▸ TASK INSTRUCTIONS
(1) Which names does the NLTK text preprocessing notebook bring in through its "from ... import" lines?
(2) Can you write the next part of the NLTK text preprocessing notebook, starting right after its last line, which prints the lowercased text?

┌─ EXCERPTED TEXT

# <div align="center">Text Preprocessing with NLTK</div>

Import nltk package

In [39]:
import nltk

Download the NLTK copora and models

In [40]:
# uncomment and run cell to download the libraries if you don't have
# nltk.download()

Let's import the libraries we will use for text processing

In [41]:
from nltk.tokenize import word_tokenize, sent_tokenize # spliting string into substrings
from nltk.corpus import wordnet # for synonyms
from nltk.corpus import stopwords # for removing stop words
from nltk.stem import PorterStemmer # for stemming a word
from nltk import WordNetLemmatizer
import string # to remove punctuation

We will start with the given phrase ....

In [42]:
text="""Natural language processing (NLP) is a subfield of linguistics, computer science, information engineering, 
and artificial intelligence concerned with the interactions between computers and human (natural) languages, in particular how to program computers to 
process and analyze large amounts of natural language data. The history of natural language processing (NLP) generally started 
in the 1950s, although work can be found from earlier periods. In 1950's, Alan Turing published an article titled 
"Computing Machinery and Intelligence "which proposed what is now called the Turing test as a criterion of @intelligence goes"""
text

'Natural language processing (NLP) is a subfield of linguistics, computer science, information engineering, \nand artificial intelligence concerned with the interactions between computers and human (natural) languages, in particular how to program computers to \nprocess and analyze large amounts of natural language data. The history of natural language processing (NLP) generally started \nin the 1950s, although work can be found from earlier periods. In 1950\'s, Alan Turing published an article titled \n"Computing Machinery and Intelligence "which proposed what is now called the Turing test as a criterion of @intelligence goes'

##### <div align="center">Counting the number of characters in a text</div>

In [43]:
len(text)

628

In [44]:
#Returns all characters from index 0 to 10
text[0:10]

'Natural la'

In [45]:
# Selects a character at index 10-1 which is index 9
text[9]

'a'

##### <div align="center">Removing Punctuation</div>

Print available punctuation recognized by Python

In [46]:
string.punctuation

'!"#$%&\'()*+,-./:;<=>?@[\\]^_`{|}~'

Remove punctuation

In [47]:
"".join([t for t in text if t not in string.punctuation])

'Natural language processing NLP is a subfield of linguistics computer science information engineering \nand artificial intelligence concerned with the interactions between computers and human natural languages in particular how to program computers to \nprocess and analyze large amounts of natural language data The history of natural language processing NLP generally started \nin the 1950s although work can be found from earlier periods In 1950s Alan Turing published an article titled \nComputing Machinery and Intelligence which proposed what is now called the Turing test as a criterion of intelligence goes'

Converting text to lower case

In [48]:
text="".join([t.lower() for t in text ])
print(text)

└─
┌─ INFORMATION SUPPLIED

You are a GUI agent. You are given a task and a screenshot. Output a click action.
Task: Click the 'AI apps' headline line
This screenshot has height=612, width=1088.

└─

▸ RESULTS BY TASK
(1) word_tokenize, sent_tokenize, wordnet, stopwords, PorterStemmer, WordNetLemmatizer

(2)
natural language processing (nlp) is a subfield of linguistics, computer science, information engineering, 
and artificial intelligence concerned with the interactions between computers and human (natural) languages, in particular how to program computers to 
process and analyze large amounts of natural language data. the history of natural language processing (nlp) generally started 
in the 1950s, although work can be found from earlier periods. in 1950's, alan turing published an article titled 
"computing machinery and intelligence "which proposed what is now called the turing test as a criterion of @intelligence goes


##### <div align="center">Tokenization</div>
Tokenization is the prcess of spliting a text into constituent substring. We can split a text by sentence or words.

Tokenize text to words.
The function contains the following arguments word_tokenize(text, language='english', preserve_line=False)

In [67]:
tokenized_text=word_tokenize(text,language='english', preserve_line=False)
tokenized_text # select only the first 20 words from the list using [0:20]

TypeError: expected string or bytes-like object

Tokenize text to sentences.
The function contains the following arguments sent_tokenize(text, language='english', preserve_line=False)

In [50]:
sent_tokenize(text,language='english')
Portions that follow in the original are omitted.